Its got a few things that set it apart:
Pushers on the left hand side, crown on the right.
Regatta timer
Upside down chronograph arrangement (chrono hours at 12:00, chrono minutes at 3:00, seconds and regatta time at 9:00
No Date
It has a calibre unique to it, the Omega Cal 3602. What that movement really is, is a standard ETA 2892-A2 non-chronograph movement, but with a Dubois Depraz 202 chronograph module added to it.
Now, the time module sits on the bottom, and the chronograph module then sits on top, closer to the dial, which turns the ETA movement into a chronograph. The trade off is that in doing that, there is no date window (which is because there is no room for a date wheel on top of the chronograph movement).
This normally looks like this Speedmaster Automatic:
However!
In the NZL-32 they have effectively rotated the chronograph add-on through 180 degrees, such that its upside down (if you imagine the subdials on this speedmaster turned upside down that is exactly how the NZL-32 is arranged.

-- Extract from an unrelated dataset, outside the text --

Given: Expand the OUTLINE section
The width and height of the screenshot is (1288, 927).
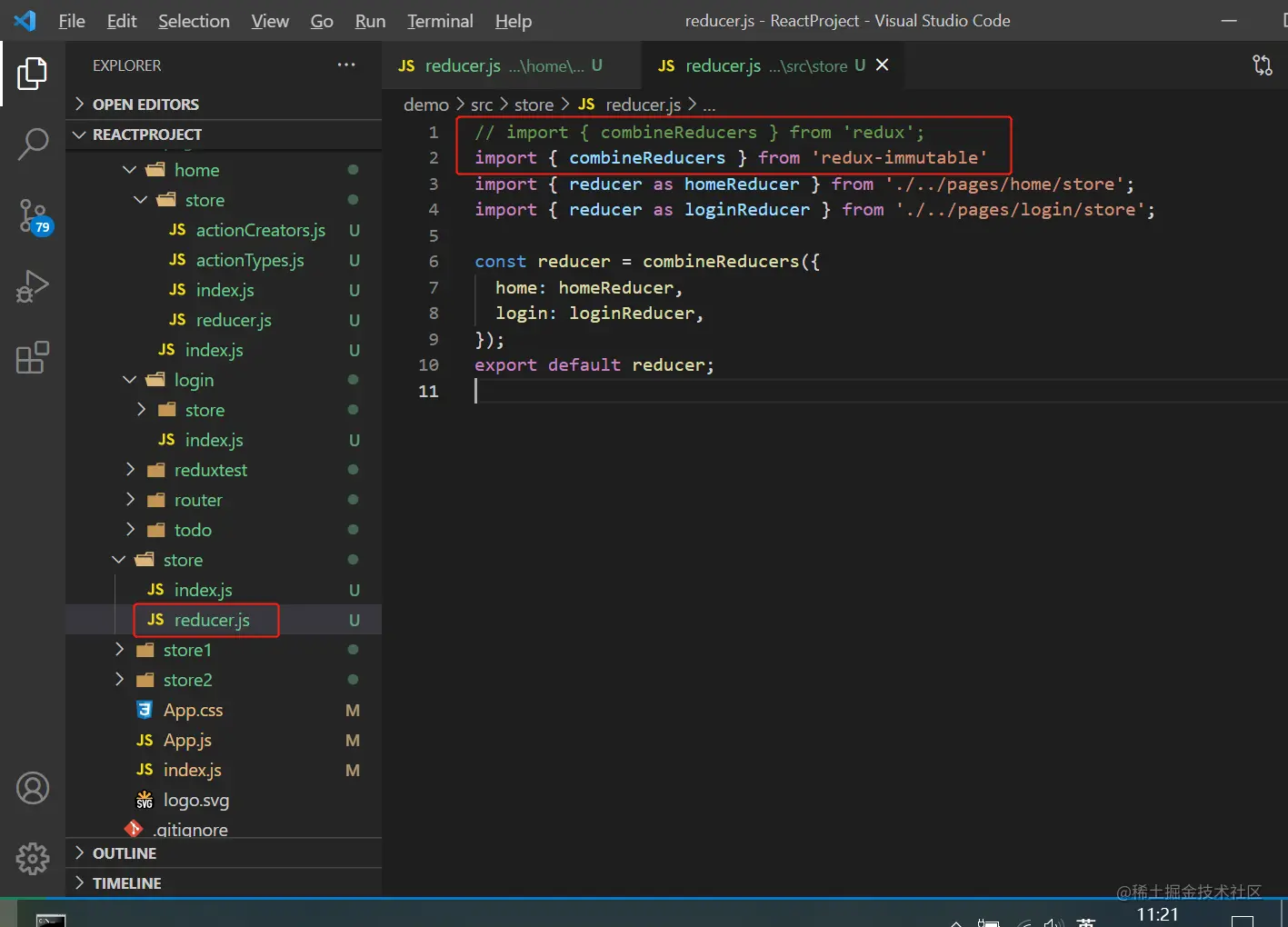Looking at the screenshot, I should click(125, 853).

This rotation of the module, is the reason why the pushers have also been rotated to the other side, while the crown for the winding and setting mechanism is still on the right, as the two parts are separate internally.
The Regatta timer is much simpler than it sounds, it is a wheel that is run off a gear that is meshed with the minutes counter on the dial. The wheel is painted half grey, half blue, and as the minutes hand turns it, the blue runs out and the grey shades in the view-holes.
This does become an expensive movement to service potentially when its time, but at the same time, its not a movement with known problems, and piggy-back automatic chronographs such as the Speedmaster Automatic above have been known to run over 30 years without an issue.
Very cool and unique watch! Mind if I ask what the price is like?